**Source excerpt**
============

# Grizzly Sales Service / Coupon code request



## CHW (Jul 10, 2012)

Hey guys,

So I finally sold my motorcycle and I am looking to get some serious machines for my shop. I settled on Grizzly, but after talking to their reps the last couple days I have been a little frustrated with the service in their sales department. I have a 2012 catalog that has a 5% off your entire purchase coupon on it. We called to put an order through yesterday expecting that they would honor this coupon since I was ordering about $4k worth of stuff from them but they would not budge. After having my order go before their review board they said they best they could do was take away the lift gate service ($34…). They also would not honor the 2012 prices despite being 2 days removed, which dinged me another $200. Does anyone have any valid coupon codes for 5 or 10 percent off with them? I just can't stand putting an order through knowing I should be saving at least 5%.

Thanks!


----------



## Tennessee (Jul 8, 2011)

Unfortunately, you got caught in that twilight zone everybody hates, the dreaded "end of year pricing increase". Now that they also know their taxes are going up, you can bet they had that meeting quick to ensure all pricing is now 2013. Be glad you got the liftgate, in my opinion. Bummer…


----------



## mprzybylski (Nov 21, 2011)

============

**Recorded data**
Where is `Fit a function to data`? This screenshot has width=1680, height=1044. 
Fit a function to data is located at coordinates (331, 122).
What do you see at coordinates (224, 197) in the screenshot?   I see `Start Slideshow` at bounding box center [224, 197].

============

**Challenge A**
Repeat the passage from the Grizzly coupon thread, starting with "So I finally" and going on through "at least 5%.".
**Challenge B**
In the Grizzly coupon thread, what discount does the coupon in the 2012 catalog offer?

**Correct output A**
So I finally sold my motorcycle and I am looking to get some serious machines for my shop. I settled on Grizzly, but after talking to their reps the last couple days I have been a little frustrated with the service in their sales department. I have a 2012 catalog that has a 5% off your entire purchase coupon on it. We called to put an order through yesterday expecting that they would honor this coupon since I was ordering about $4k worth of stuff from them but they would not budge. After having my order go before their review board they said they best they could do was take away the lift gate service ($34…). They also would not honor the 2012 prices despite being 2 days removed, which dinged me another $200. Does anyone have any valid coupon codes for 5 or 10 percent off with them? I just can't stand putting an order through knowing I should be saving at least 5%.

**Correct output B**
5% off the entire purchase.